Exercise description: Every line from the one containing "Where should I" through the end of the listing below goes in the output, exactly and without pictures.

━━━━━━━━━━

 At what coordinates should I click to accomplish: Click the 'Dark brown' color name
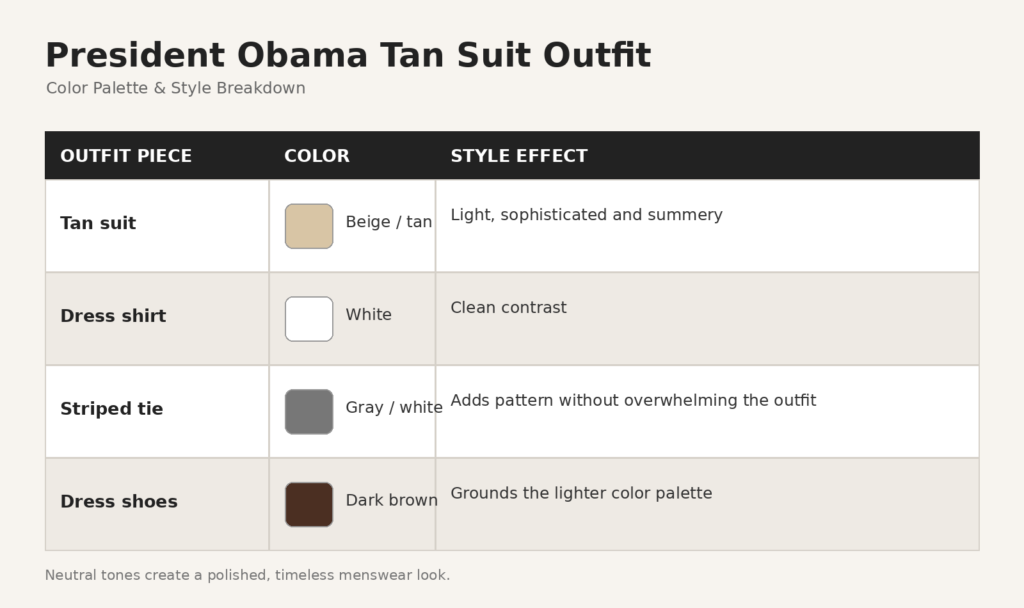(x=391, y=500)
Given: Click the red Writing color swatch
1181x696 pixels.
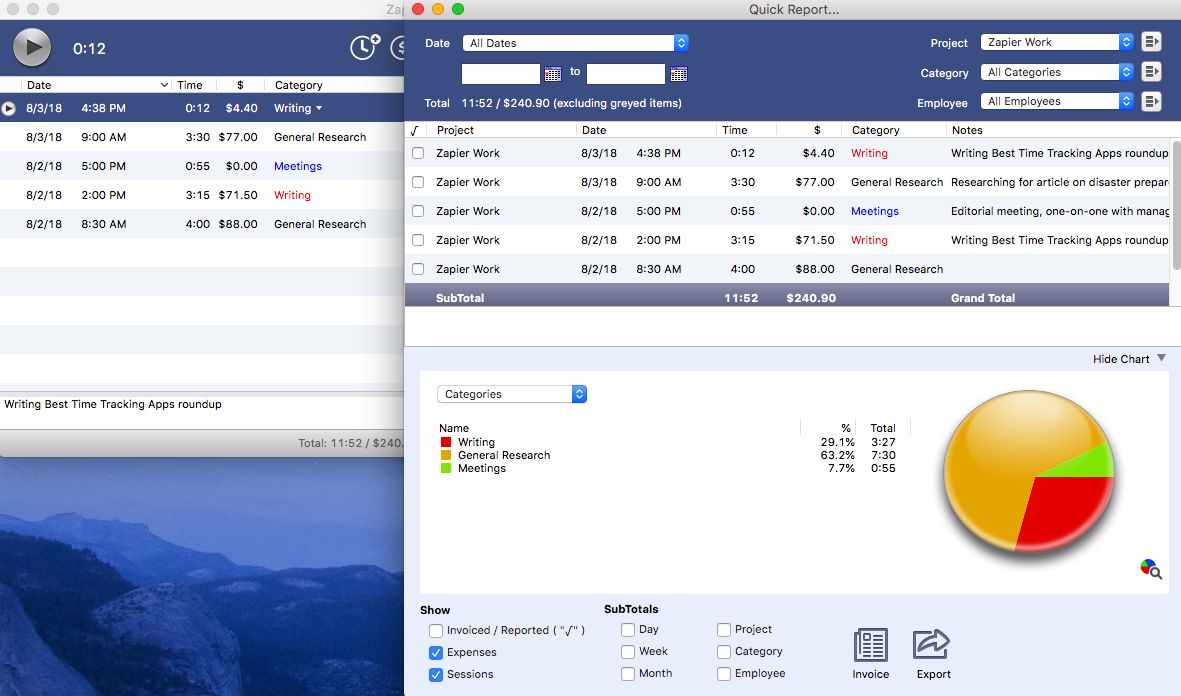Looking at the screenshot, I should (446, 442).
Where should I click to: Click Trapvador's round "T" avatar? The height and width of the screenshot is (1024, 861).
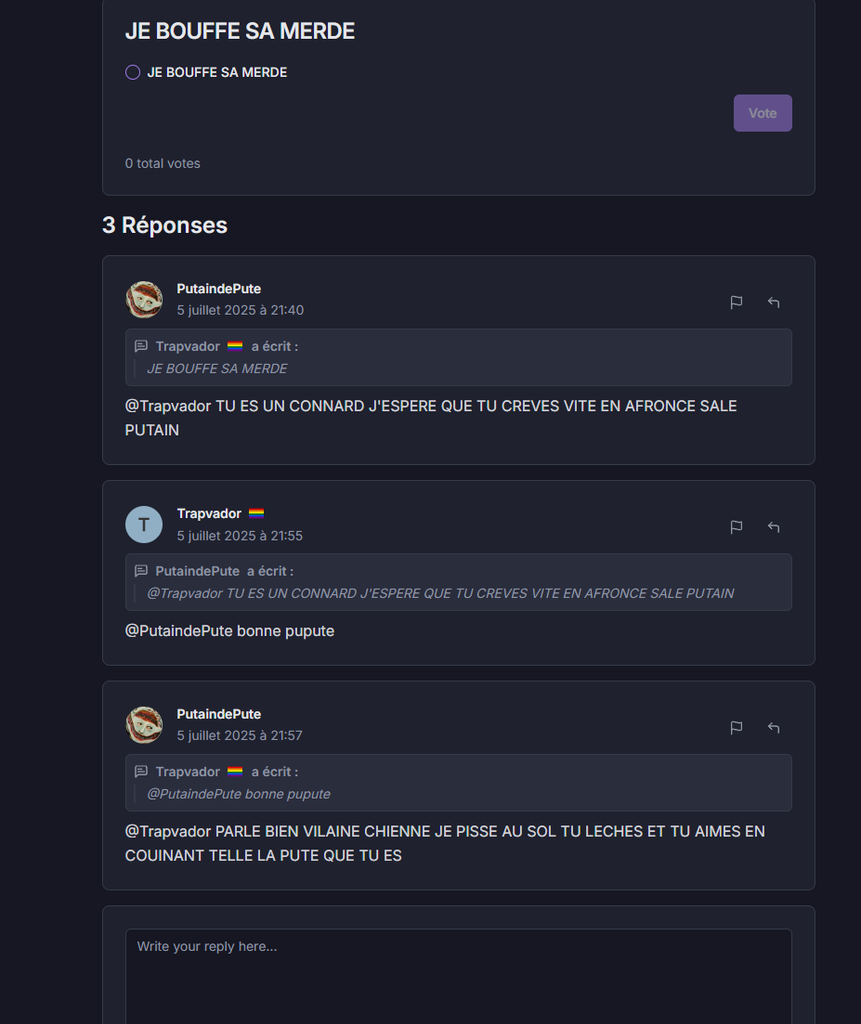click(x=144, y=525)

━━━━━━━━━━

Reply:
Where should I click to: Click Trapvador's round "T" avatar? The height and width of the screenshot is (1024, 861).
click(x=144, y=525)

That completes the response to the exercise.